Um dos pontos a gerar dúvidas tem a ver com as orientações de carácter vinculativo e obrigatório a publicar em Boletim Oficial por despacho do Chefe do Executivo, relacionadas com os critérios a observar no exercício da actividade das agências de emprego. “Desse artigo constam três alíneas, uma relativa aos assuntos a cumprir pelas agências de emprego, outra sobre apoio e assistência a prestar pelas agências de emprego aos utentes e um terceiro sobre gestão dos trabalhadores não residentes. Para haver uma harmonização com outros artigos, vamos perguntar ao Governo se já tem algum projecto sobre estas orientações”, sublinhou Vong Hin Fai.

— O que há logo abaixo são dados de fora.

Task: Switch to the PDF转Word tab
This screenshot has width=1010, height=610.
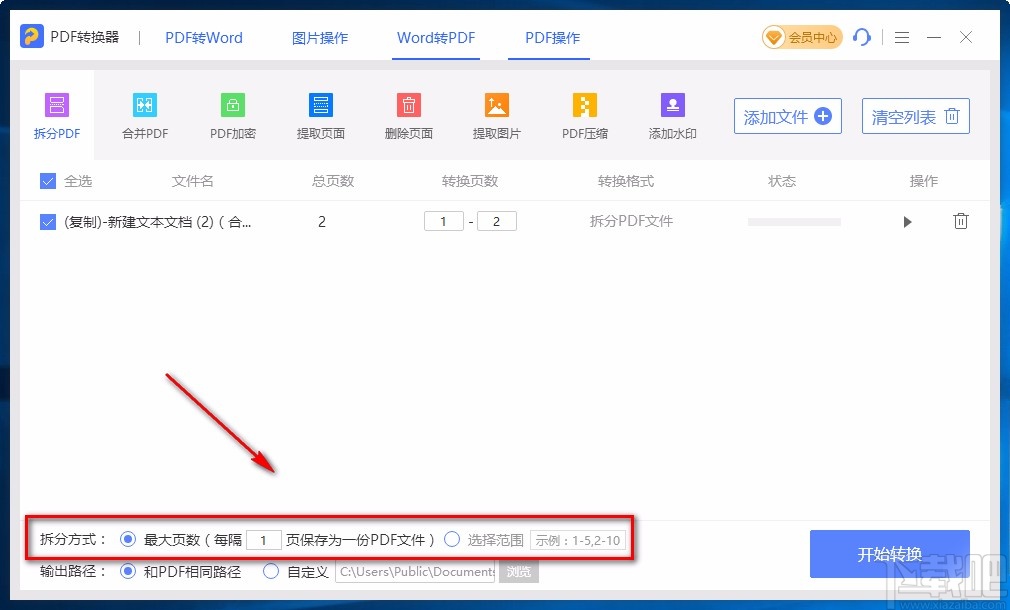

Neste âmbito surge também a questão de uma eventual cobrança pela prestação de alojamento aos trabalhadores contratados. “Se as agências têm de ficar responsáveis pelo alojamento dos trabalhadores, podem cobrar honorários por isso ou não?”, questionou.
Em cima da mesa esteve ainda a questão de eventuais ofertas de emprego entre amigos. “O artigo 43º diz que quem exerce a actividade a actividade de agência de emprego não sendo titular de licença válida é punido com multa de 50.000 a 100.000 patacas. A apresentação de propostas de trabalho entre amigos cai neste âmbito ou não?”, interrogou o presidente da 3ª Comissão Permanente.
Por debater está ainda a questão do pagamento de honorários de até 50% do primeiro salário dos trabalhadores não-residentes. “Quanto a isso, a Comissão ainda não discutiu”.